Last month, Rep Molinaro (R,NY) introduced HR 6509, the Voluntary Information-Sharing System Act. The bill would require DOT to “establish a confidential voluntary information-sharing system (referred to in this section as ‘VIS’) to encourage the sharing of pipeline safety data and information in a non-punitive context in order to improve the safety of gas, carbon dioxide, and hazardous liquid gathering, transmission, and distribution pipelines and facilities, including storage facilities. The legislation would authorize $10 million per year to operate this program.

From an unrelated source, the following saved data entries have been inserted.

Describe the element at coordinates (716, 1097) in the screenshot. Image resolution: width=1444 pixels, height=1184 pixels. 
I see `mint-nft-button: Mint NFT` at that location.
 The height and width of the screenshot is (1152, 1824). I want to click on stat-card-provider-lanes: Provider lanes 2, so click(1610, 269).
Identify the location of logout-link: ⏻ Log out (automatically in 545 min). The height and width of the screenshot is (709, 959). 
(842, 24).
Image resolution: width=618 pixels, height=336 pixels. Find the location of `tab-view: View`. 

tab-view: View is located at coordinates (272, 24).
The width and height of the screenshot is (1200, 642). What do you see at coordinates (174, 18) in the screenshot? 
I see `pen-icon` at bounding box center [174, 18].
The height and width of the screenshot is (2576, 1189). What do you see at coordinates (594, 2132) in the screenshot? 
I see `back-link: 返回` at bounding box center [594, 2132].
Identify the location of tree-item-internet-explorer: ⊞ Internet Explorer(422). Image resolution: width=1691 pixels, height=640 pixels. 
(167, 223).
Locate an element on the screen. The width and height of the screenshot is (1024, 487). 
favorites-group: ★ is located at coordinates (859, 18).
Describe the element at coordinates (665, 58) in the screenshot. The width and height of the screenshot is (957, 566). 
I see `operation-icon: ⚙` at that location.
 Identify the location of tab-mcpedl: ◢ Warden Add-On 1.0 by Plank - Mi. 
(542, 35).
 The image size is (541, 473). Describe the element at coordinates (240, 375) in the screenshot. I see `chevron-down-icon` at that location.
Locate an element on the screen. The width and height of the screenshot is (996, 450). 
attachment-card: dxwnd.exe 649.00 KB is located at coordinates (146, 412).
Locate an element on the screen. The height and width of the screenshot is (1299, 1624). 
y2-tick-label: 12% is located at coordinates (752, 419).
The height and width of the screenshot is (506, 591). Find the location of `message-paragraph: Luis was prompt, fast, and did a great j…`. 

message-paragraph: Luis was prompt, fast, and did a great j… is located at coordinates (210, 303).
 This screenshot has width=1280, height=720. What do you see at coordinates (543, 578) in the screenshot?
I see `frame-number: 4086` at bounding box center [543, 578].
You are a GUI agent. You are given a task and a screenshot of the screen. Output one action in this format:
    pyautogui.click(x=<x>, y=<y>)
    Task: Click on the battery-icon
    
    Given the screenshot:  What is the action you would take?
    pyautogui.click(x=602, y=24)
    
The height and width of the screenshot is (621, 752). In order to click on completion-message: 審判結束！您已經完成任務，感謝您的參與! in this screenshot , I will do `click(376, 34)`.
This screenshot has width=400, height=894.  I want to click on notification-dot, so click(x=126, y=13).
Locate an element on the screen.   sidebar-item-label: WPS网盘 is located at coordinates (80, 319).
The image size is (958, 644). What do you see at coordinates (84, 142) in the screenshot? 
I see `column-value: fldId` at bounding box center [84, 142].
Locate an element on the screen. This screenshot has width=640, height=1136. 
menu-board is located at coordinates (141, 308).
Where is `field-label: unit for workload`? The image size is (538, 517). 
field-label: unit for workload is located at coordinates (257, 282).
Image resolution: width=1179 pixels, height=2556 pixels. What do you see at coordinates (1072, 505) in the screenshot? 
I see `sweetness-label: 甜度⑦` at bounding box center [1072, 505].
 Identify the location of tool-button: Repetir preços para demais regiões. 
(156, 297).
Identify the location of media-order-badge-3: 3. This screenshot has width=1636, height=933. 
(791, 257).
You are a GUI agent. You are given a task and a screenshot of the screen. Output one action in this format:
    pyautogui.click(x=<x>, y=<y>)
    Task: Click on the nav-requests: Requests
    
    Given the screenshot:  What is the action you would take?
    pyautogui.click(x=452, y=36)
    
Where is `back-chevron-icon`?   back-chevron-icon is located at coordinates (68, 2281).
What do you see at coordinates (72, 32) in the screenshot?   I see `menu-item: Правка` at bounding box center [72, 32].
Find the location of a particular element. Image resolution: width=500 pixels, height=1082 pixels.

The bill would add a new §60144, Voluntary information-sharing system, to 49 USC. It would require DOT to establish the VIS program. PHMSA would be required to appoint a Governing Board while providing a Program Manager to oversee the day-to-day operation of the Program. A Third-Party Data Manager shall provide data management and data oversight services for the VIS. Issue Analysis Teams would perform the actual work of aggregating, analyzing and reporting on de-identified pipeline safety data and information accepted by the VIS.
Moving Forward
Molinaro and one of his cosponsors {Rep Cohen (D,TN)} are members of the House Transportation and Infrastructure Committee to which this bill was assigned for consideration. This means that there should be sufficient influence to see the bill considered in Committee.
Language essentially identical to bill was included as §24 in the HR 6494, the PIPES Act of 2023. The Transportation Committee. The record for that hearing is not yet complete (it has outdated supporting document links), but the Committee did adopt the substitute language which also contained essentially the same language. It is not yet clear if other changes were made.
Once the Committee report is published, the revised bill will be available for action by the full House. Without seeing the Committee’s final vote, it is hard to predict how the bill will fare in future consideration.
Commentary
There is no language in either bill that deals with the
special intricacies of information sharing dealing with cyber issues. Not surprising
since the PHMSA report
that provides the background information for this legislation was published two
years before the Colonial Pipeline cyberattack and the resulting TSA
cybersecurity regulations. Unfortunately, if cyber information sharing language
had been added, a third committee (the House Homeland Security Committee) would
have been added to the list of committees that would be required to sign off on
the bill. This is part of the continuing congressional oversight problem.